Rendering 10M+ points from S3 to a map

Michal Migurski is working on a new project, rendering previews of OpenAddresses datasets in slippy maps. We’re using S3 to store stuff and trying for stateless servers. He just described the architecture plan to me, I’m writing it up here. He’s doing all the work, currently in a test git repo. The fun part is a FUSE file system for MBTiles on S3. Read on.

OpenAddresses is a collection of address data points. Big CSV files full of latitude, longitude, street name. We collect the data from government sources. Every time someone finds a new government source they create a pull request like this one for Luzern with metadata for the source; stuff like the URL and how to parse it into our format. Mike has some GitHub integration hooks that look at the pull request and renders a preview image of the data file. It looks cool, but it’s also a useful debugging tool. We’d like to transform that static preview image into a slippy map. Here’s how it’s going to work.
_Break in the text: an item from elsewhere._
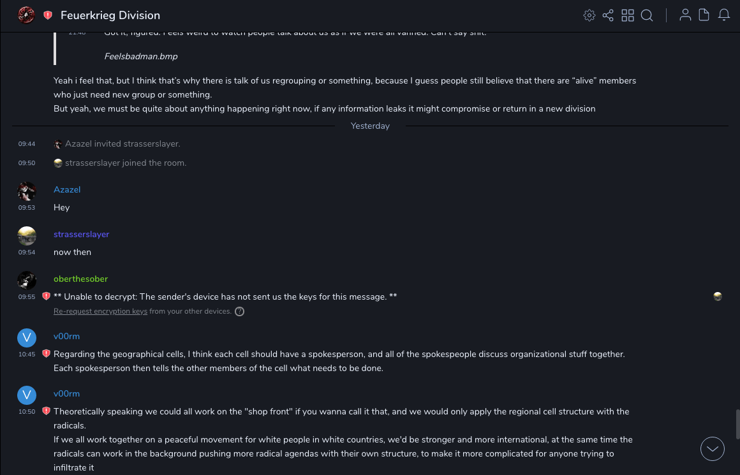This screenshot has width=740, height=475.
Task: Click the oberthesober username
Action: (x=80, y=279)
  1. GitHub integration hook: use Tippecanoe to boil down the address points into a tiled dataset. Write the resulting MBTiles file to S3 somewhere. Note this hook and processing is on a transient server that disappears once the processing is done.
  2. Web page: slippy map using Leaflet or the like to request OpenAddresses tiles and render the points in the browser.
  3. Tile server: persistent Flask server that uses TileStache to serve the MBTiles file to the web browser.
  4. Tile server: a FUSE filesystem that mounts the S3 MBTiles file and provides it to TileStache.

 

It’s that last step that’s particularly clever. Serving an MBTiles file locally is easy. But what do you do if your MBTiles file is on S3 somewhere? It might be quite large, 10 million points or 100 megabytes. But each map view only needs like 16 tiles or a megabyte of data. You’d rather not have to copy the whole thing from S3 first.

So instead of caching the whole file locally, Mike has written a simple read-only FUSE driver to remotely mount the S3 file. To normal Linux processes it just looks like a file, but behind the scenes read requests are being turned into HTTP Range-restricted requests to get the bytes and return them.

Why go through the hoops of FUSE? The challenge here is MBTiles are actually Sqlite databases, and Sqlite really wants to open an actual file down in the depths of its highly optimized C code. So we give it a file.

The big question here is performance. It seems to be OK on first testing! Sqlite should be pretty efficient about reading data. I’m a bit more concerned about llfuse, the Python FUSE driver framework Mike is using. It seems to have a single global lock so only one S3 read request can be active at a time, maybe per mounted MBTiles device. So this might not work so well; in practice multiple tile requests are happening in parallel, even for a single user looking at a single slippy map. But we don’t imagine many users so it may not be too bad.